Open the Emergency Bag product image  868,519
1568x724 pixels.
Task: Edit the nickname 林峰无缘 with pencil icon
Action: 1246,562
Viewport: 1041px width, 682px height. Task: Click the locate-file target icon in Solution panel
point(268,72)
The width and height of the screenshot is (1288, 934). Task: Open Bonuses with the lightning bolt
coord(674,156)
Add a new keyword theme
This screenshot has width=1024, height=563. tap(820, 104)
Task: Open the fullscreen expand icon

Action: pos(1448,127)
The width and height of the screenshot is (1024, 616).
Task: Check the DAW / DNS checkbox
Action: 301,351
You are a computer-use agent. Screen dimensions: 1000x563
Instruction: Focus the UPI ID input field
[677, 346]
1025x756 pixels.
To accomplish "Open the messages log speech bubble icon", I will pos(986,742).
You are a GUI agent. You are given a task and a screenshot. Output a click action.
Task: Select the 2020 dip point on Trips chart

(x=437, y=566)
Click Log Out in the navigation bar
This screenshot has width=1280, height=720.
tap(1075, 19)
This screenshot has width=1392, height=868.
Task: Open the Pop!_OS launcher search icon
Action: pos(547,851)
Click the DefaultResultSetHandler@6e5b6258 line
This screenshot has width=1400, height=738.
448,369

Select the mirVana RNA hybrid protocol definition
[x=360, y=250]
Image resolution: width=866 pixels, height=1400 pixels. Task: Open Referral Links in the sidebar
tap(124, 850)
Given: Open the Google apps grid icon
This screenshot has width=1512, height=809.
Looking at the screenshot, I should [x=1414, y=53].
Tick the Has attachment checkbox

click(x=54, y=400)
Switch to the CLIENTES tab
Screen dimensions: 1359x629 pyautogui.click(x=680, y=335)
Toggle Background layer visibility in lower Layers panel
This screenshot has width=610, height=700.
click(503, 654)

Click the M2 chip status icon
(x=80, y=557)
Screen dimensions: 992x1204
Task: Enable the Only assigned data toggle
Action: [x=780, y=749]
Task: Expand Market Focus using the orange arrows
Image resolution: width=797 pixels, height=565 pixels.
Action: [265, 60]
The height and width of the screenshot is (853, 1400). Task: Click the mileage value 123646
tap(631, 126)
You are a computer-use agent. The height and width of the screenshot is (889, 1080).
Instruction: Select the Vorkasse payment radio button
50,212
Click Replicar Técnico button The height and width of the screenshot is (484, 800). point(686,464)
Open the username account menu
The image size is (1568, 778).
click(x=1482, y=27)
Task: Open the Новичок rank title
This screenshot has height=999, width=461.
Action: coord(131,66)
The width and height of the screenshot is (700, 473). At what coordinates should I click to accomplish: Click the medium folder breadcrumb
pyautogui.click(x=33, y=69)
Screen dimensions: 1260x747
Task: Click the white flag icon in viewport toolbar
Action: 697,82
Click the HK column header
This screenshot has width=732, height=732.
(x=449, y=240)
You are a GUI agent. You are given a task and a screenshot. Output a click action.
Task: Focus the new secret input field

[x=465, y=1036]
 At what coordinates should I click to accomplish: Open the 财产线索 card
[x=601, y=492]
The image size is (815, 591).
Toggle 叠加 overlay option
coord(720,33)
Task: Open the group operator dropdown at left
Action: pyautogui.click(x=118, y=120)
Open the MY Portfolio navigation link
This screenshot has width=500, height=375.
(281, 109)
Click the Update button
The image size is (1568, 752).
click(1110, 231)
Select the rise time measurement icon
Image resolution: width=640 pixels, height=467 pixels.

###

Using the records above, copy each line that contains "agent".

You are a computer-use agent. Screen dimensions: 1000x563
You are a GUI agent. You are given a task and a screenshot. Output a click action.
You are a computer-use agent. The height and width of the screenshot is (889, 1080).
You are a GUI agent. You are given a task and a screenshot. Output a click action.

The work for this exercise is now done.